En entrevue avec Agricom, Sean McGivern s’est dit déçu de voir que le CFO n’est pas ouvert à des discussions et déplore le fait que celui-ci refuse de négocier. Bien qu’il croit que 2000 volailles soit la limite idéale, M. McGivern mentionne qu’il serait prêt à faire un compromis.

Selon lui, si les deux parties n’en viennent pas à une entente, la prochaine étape sera d’aller devant le Tribunal d’appel de l’agriculture, de l’alimentation et des affaires rurales de l’Ontario. Une fois le dossier entre les mains de celui-ci, les deux groupes n’auront plus de choix que de se conformer à la décision de la cour.

« Sans plus tarder, nous allons déposer notre cas au Tribunal afin de nous faire entendre publiquement. Je ne crois pas que le CFO voudrait se rendre à ce point-là parce qu’une fois que le Tribunal se chargera du dossier, nous allons devoir plier à leurs règles et ce sera complètement hors de nos mains », a expliqué M. McGivern devant le conseil du CFO le 20 décembre dernier.

De son côté, le conseil du CFO indique que le programme actuellement en place fonctionne de manière appropriée et atteint les raisons pour lesquelles il a été établi, entre autres de permettre aux agriculteurs de produire des poulets et de les vendre directement à la ferme, en ayant une limite annuelle, sans devoir se procurer un quota.

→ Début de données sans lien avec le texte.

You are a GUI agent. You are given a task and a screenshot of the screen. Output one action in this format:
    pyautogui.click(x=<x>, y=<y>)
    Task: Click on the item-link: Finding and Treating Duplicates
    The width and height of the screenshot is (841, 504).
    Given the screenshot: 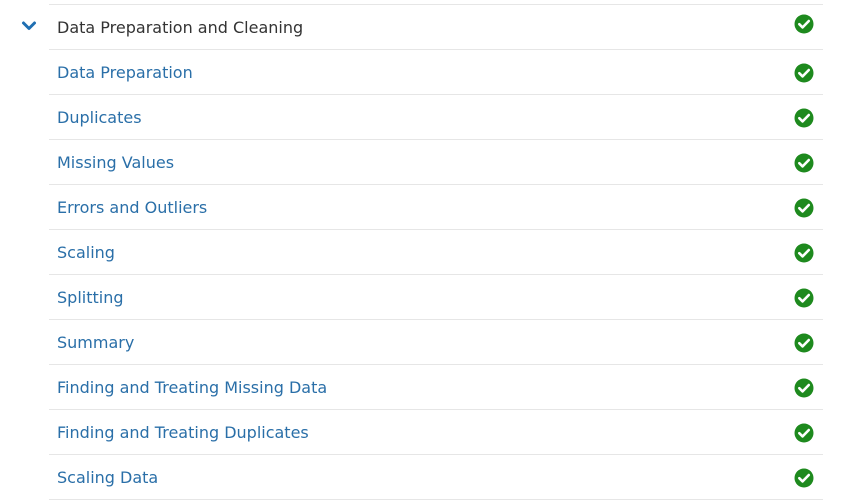 What is the action you would take?
    pyautogui.click(x=183, y=432)
    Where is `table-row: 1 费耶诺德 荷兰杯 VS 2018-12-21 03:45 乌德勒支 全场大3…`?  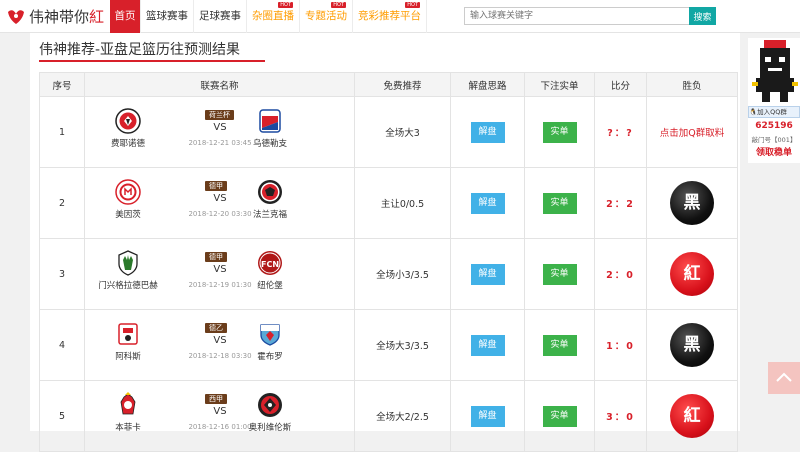
table-row: 1 费耶诺德 荷兰杯 VS 2018-12-21 03:45 乌德勒支 全场大3… is located at coordinates (388, 132).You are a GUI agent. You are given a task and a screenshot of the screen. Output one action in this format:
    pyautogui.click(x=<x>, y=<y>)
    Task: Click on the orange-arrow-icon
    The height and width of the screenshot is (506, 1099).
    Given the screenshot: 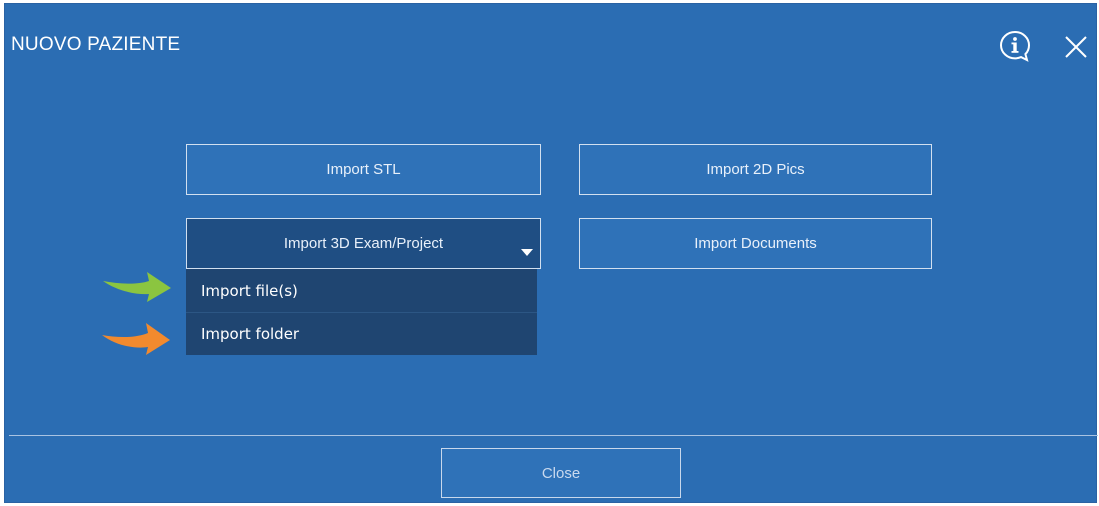 What is the action you would take?
    pyautogui.click(x=136, y=339)
    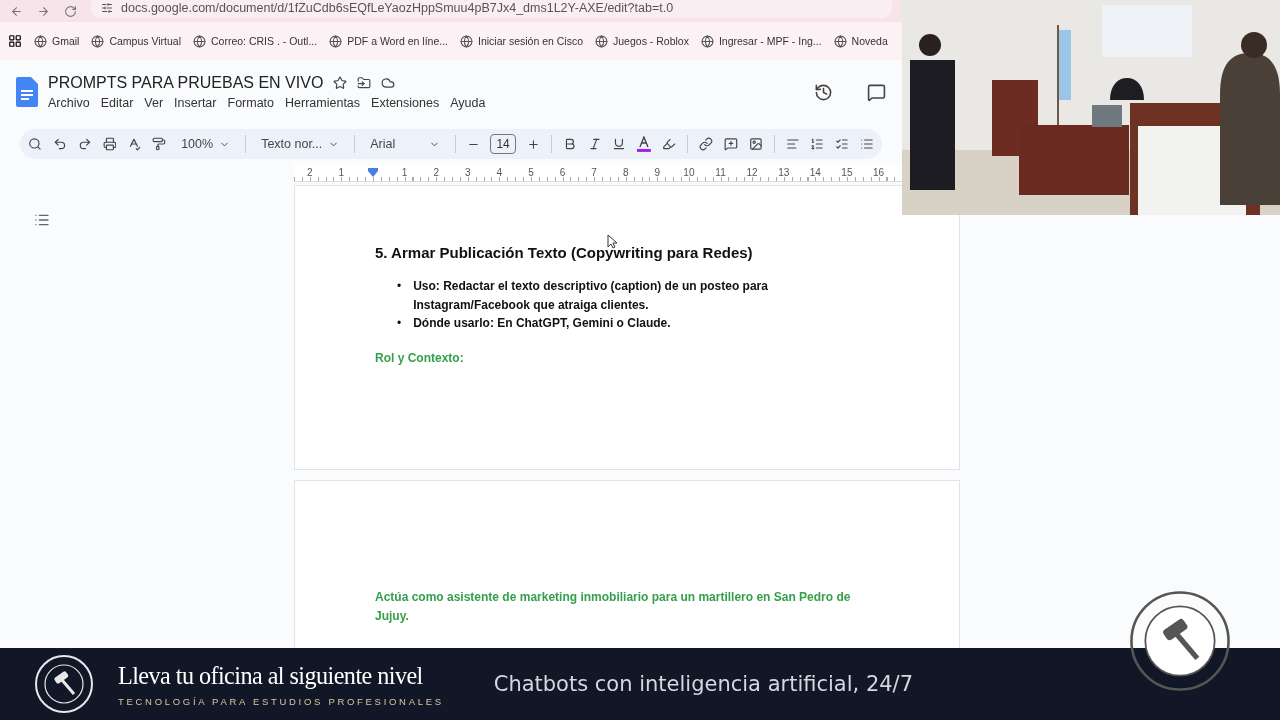 The image size is (1280, 720). I want to click on apps-icon, so click(15, 41).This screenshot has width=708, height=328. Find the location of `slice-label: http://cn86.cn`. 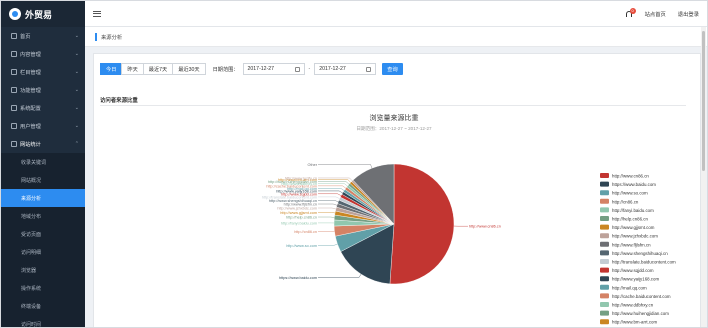

slice-label: http://cn86.cn is located at coordinates (306, 232).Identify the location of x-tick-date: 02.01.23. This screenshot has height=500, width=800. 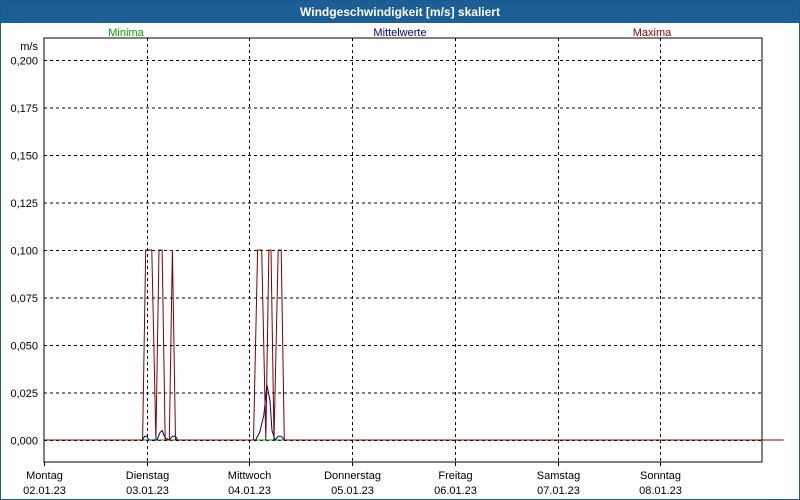
(44, 491).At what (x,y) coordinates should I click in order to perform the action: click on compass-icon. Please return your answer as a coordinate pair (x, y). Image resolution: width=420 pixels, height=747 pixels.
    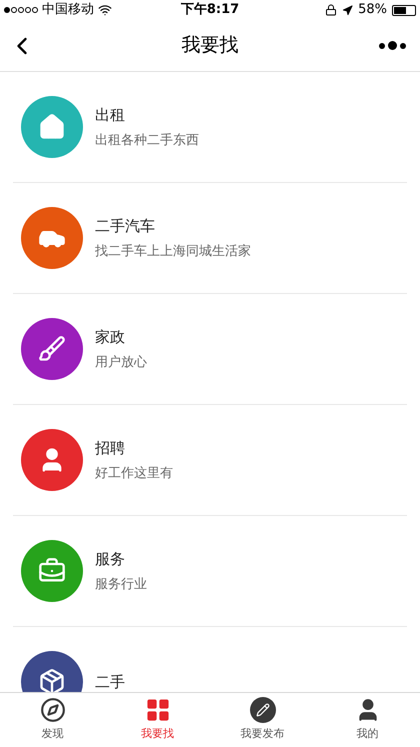
    Looking at the image, I should click on (53, 710).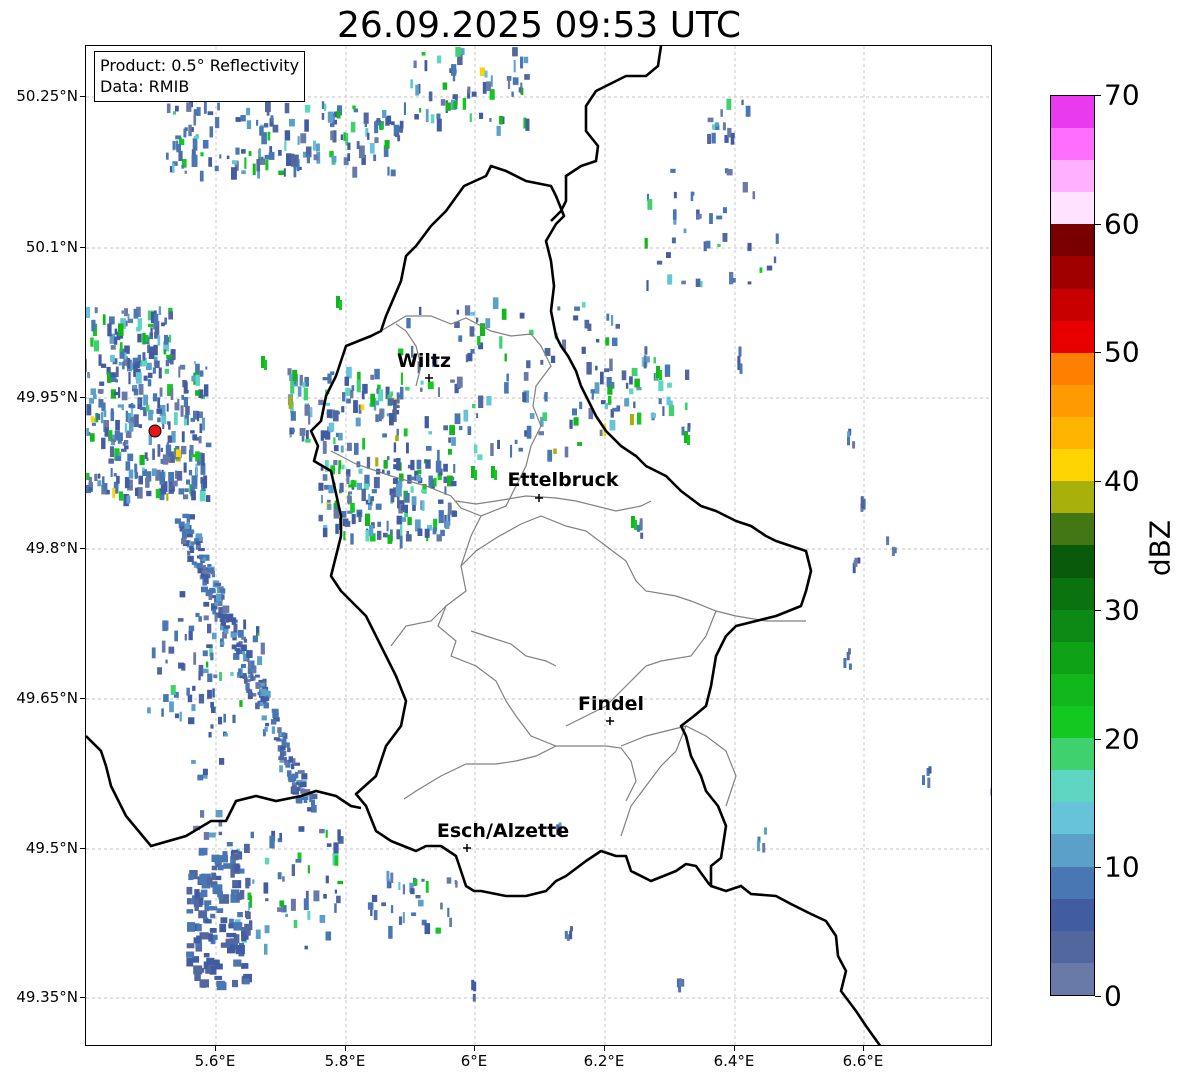 The width and height of the screenshot is (1184, 1081). I want to click on colorbar-tick, so click(1098, 224).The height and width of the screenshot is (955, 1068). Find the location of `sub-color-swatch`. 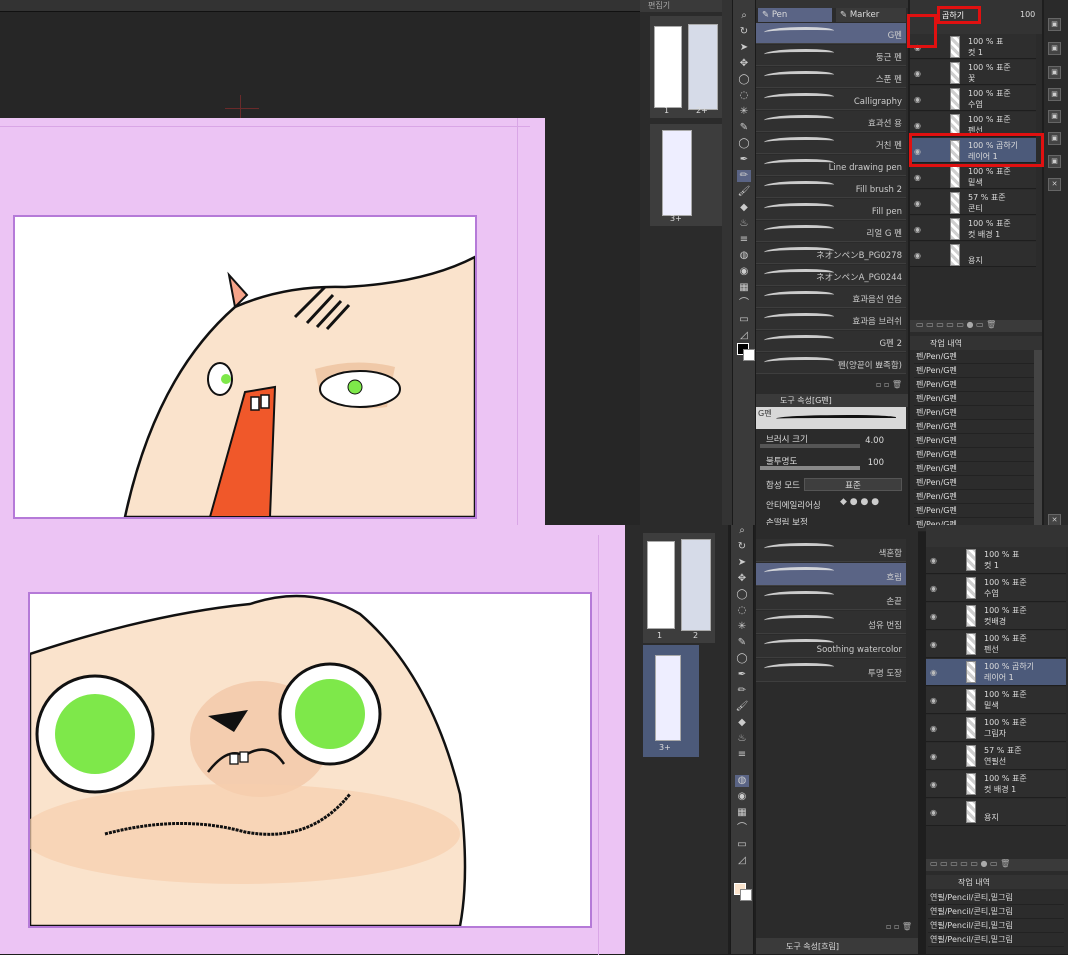

sub-color-swatch is located at coordinates (749, 355).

De plus, les règlements avérés par le CFO sont conformes et s’harmonisent avec les réglementations de l’Ontario Broiler Hatching Egg and Chick Commission (OBHECC) en ce qui a trait à la vente de poussins et soutienne le Egg Farmers of Ontario pour la vente en ferme direct. Le nombre de participants semble être stable depuis l’implantation du programme et la magnitude de celui-ci continue de présenter un chemin rentable pour la relève.

Si par contre le CFO en venait à modifier la présente réglementation pour permettre une augmentation de la limite permise, cela pourrait prendre jusqu’à un an avant d’être officiellement incorporé.

Au moment de mettre sous presse, le Chicken Farmers of Ontario (CFO) n’avait pas retourné notre appel pour exprimer son point de vue.